= Beginning of Section =
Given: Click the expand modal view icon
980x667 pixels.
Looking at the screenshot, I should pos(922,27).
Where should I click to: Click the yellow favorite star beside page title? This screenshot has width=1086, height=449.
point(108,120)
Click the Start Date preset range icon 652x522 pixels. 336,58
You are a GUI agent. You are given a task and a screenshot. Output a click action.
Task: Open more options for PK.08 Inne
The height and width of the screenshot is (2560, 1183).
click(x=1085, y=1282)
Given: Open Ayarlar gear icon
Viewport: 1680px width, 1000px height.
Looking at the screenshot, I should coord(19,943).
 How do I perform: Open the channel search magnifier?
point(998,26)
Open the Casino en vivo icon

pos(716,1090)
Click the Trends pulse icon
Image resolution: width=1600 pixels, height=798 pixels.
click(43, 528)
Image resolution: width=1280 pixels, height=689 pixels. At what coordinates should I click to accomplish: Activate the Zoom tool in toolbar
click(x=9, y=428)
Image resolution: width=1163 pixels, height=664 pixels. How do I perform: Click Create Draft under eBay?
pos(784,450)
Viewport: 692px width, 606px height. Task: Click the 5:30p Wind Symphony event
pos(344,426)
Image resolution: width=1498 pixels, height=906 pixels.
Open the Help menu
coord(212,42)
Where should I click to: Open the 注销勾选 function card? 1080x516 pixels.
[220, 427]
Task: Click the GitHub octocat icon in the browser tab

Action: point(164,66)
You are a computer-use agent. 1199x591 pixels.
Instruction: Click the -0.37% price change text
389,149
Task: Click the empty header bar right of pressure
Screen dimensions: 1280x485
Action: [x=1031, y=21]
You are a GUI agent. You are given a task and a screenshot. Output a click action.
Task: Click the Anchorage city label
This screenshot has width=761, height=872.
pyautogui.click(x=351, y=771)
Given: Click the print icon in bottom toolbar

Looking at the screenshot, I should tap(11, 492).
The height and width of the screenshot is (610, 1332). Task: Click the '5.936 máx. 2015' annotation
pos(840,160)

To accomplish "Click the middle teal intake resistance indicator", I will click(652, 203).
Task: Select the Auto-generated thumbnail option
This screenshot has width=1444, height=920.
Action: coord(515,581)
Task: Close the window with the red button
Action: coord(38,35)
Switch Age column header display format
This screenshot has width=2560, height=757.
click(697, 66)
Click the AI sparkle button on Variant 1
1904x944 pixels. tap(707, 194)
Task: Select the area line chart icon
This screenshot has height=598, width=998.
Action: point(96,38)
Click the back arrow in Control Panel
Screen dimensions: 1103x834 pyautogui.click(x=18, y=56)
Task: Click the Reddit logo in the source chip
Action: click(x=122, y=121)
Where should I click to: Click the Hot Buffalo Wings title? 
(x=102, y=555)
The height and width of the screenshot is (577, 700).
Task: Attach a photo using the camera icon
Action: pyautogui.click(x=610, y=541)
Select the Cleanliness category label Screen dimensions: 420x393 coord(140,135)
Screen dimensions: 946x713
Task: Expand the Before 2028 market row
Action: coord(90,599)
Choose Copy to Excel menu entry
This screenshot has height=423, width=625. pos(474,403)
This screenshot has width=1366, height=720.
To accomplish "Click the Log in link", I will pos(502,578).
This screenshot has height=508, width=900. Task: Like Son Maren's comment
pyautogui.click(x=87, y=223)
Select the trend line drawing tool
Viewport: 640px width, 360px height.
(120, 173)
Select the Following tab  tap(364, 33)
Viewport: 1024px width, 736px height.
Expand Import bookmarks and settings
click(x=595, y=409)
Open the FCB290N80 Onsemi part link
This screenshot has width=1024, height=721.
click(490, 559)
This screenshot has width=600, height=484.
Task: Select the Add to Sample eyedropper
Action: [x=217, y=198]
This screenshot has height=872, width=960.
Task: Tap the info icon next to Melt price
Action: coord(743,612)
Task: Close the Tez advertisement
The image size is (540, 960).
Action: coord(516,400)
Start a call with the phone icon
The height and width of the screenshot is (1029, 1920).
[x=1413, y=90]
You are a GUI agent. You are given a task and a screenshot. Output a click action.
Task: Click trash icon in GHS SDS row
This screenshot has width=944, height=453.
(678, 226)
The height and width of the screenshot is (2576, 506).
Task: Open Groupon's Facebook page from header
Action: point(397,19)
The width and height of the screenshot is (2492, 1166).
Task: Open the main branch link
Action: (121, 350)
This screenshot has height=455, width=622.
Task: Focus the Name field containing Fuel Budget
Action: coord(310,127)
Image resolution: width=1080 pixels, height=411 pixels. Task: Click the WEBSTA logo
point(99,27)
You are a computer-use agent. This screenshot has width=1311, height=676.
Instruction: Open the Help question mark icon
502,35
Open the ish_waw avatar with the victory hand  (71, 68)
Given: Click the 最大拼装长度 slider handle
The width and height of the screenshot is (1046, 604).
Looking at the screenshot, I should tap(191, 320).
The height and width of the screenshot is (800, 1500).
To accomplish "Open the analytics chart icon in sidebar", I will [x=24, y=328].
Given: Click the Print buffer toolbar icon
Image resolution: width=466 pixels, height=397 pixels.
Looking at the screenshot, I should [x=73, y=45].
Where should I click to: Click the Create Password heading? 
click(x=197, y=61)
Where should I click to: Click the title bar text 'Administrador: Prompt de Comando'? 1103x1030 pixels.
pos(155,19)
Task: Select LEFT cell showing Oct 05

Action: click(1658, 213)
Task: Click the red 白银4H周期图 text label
= End of Section =
■ Problem statement:
What is needed is a full, exact copy of the records.

■ Response to the task:
Given: Click the expand modal view icon
980x667 pixels.
Looking at the screenshot, I should pos(922,27).
Where should I click to: Click the yellow favorite star beside page title? This screenshot has width=1086, height=449.
point(108,120)
Click the Start Date preset range icon 652x522 pixels. 336,58
You are a GUI agent. You are given a task and a screenshot. Output a click action.
Task: Open more options for PK.08 Inne
The height and width of the screenshot is (2560, 1183).
click(x=1085, y=1282)
Given: Open Ayarlar gear icon
Viewport: 1680px width, 1000px height.
Looking at the screenshot, I should coord(19,943).
 How do I perform: Open the channel search magnifier?
point(998,26)
Open the Casino en vivo icon

pos(716,1090)
Click the Trends pulse icon
Image resolution: width=1600 pixels, height=798 pixels.
click(43, 528)
Image resolution: width=1280 pixels, height=689 pixels. At what coordinates should I click to accomplish: Activate the Zoom tool in toolbar
click(x=9, y=428)
Image resolution: width=1163 pixels, height=664 pixels. How do I perform: Click Create Draft under eBay?
pos(784,450)
Viewport: 692px width, 606px height. Task: Click the 5:30p Wind Symphony event
pos(344,426)
Image resolution: width=1498 pixels, height=906 pixels.
Open the Help menu
coord(212,42)
Where should I click to: Open the 注销勾选 function card? 1080x516 pixels.
[220, 427]
Task: Click the GitHub octocat icon in the browser tab

Action: point(164,66)
You are a computer-use agent. 1199x591 pixels.
Instruction: Click the -0.37% price change text
389,149
Task: Click the empty header bar right of pressure
Screen dimensions: 1280x485
Action: [x=1031, y=21]
You are a GUI agent. You are given a task and a screenshot. Output a click action.
Task: Click the Anchorage city label
This screenshot has width=761, height=872.
pyautogui.click(x=351, y=771)
Given: Click the print icon in bottom toolbar

Looking at the screenshot, I should tap(11, 492).
The height and width of the screenshot is (610, 1332). Task: Click the '5.936 máx. 2015' annotation
pos(840,160)

To accomplish "Click the middle teal intake resistance indicator", I will click(652, 203).
Task: Select the Auto-generated thumbnail option
This screenshot has width=1444, height=920.
Action: coord(515,581)
Task: Close the window with the red button
Action: coord(38,35)
Switch Age column header display format
This screenshot has width=2560, height=757.
click(697, 66)
Click the AI sparkle button on Variant 1
1904x944 pixels. tap(707, 194)
Task: Select the area line chart icon
This screenshot has height=598, width=998.
Action: point(96,38)
Click the back arrow in Control Panel
Screen dimensions: 1103x834 pyautogui.click(x=18, y=56)
Task: Click the Reddit logo in the source chip
Action: click(x=122, y=121)
Where should I click to: Click the Hot Buffalo Wings title? 
(x=102, y=555)
The height and width of the screenshot is (577, 700).
Task: Attach a photo using the camera icon
Action: pyautogui.click(x=610, y=541)
Select the Cleanliness category label Screen dimensions: 420x393 coord(140,135)
Screen dimensions: 946x713
Task: Expand the Before 2028 market row
Action: coord(90,599)
Choose Copy to Excel menu entry
This screenshot has height=423, width=625. pos(474,403)
This screenshot has width=1366, height=720.
To accomplish "Click the Log in link", I will pos(502,578).
This screenshot has height=508, width=900. Task: Like Son Maren's comment
pyautogui.click(x=87, y=223)
Select the trend line drawing tool
Viewport: 640px width, 360px height.
(120, 173)
Select the Following tab  tap(364, 33)
Viewport: 1024px width, 736px height.
Expand Import bookmarks and settings
click(x=595, y=409)
Open the FCB290N80 Onsemi part link
This screenshot has width=1024, height=721.
click(490, 559)
This screenshot has width=600, height=484.
Task: Select the Add to Sample eyedropper
Action: [x=217, y=198]
This screenshot has height=872, width=960.
Task: Tap the info icon next to Melt price
Action: coord(743,612)
Task: Close the Tez advertisement
The image size is (540, 960).
Action: coord(516,400)
Start a call with the phone icon
The height and width of the screenshot is (1029, 1920).
[x=1413, y=90]
You are a GUI agent. You are given a task and a screenshot. Output a click action.
Task: Click trash icon in GHS SDS row
This screenshot has width=944, height=453.
(678, 226)
The height and width of the screenshot is (2576, 506).
Task: Open Groupon's Facebook page from header
Action: point(397,19)
The width and height of the screenshot is (2492, 1166).
Task: Open the main branch link
Action: (121, 350)
This screenshot has height=455, width=622.
Task: Focus the Name field containing Fuel Budget
Action: coord(310,127)
Image resolution: width=1080 pixels, height=411 pixels. Task: Click the WEBSTA logo
point(99,27)
You are a computer-use agent. This screenshot has width=1311, height=676.
Instruction: Open the Help question mark icon
502,35
Open the ish_waw avatar with the victory hand  (71, 68)
Given: Click the 最大拼装长度 slider handle
The width and height of the screenshot is (1046, 604).
Looking at the screenshot, I should tap(191, 320).
The height and width of the screenshot is (800, 1500).
To accomplish "Open the analytics chart icon in sidebar", I will [x=24, y=328].
Given: Click the Print buffer toolbar icon
Image resolution: width=466 pixels, height=397 pixels.
Looking at the screenshot, I should [x=73, y=45].
Where should I click to: Click the Create Password heading? 
click(x=197, y=61)
Where should I click to: Click the title bar text 'Administrador: Prompt de Comando'? 1103x1030 pixels.
pos(155,19)
Task: Select LEFT cell showing Oct 05

Action: click(1658, 213)
Task: Click the red 白银4H周期图 text label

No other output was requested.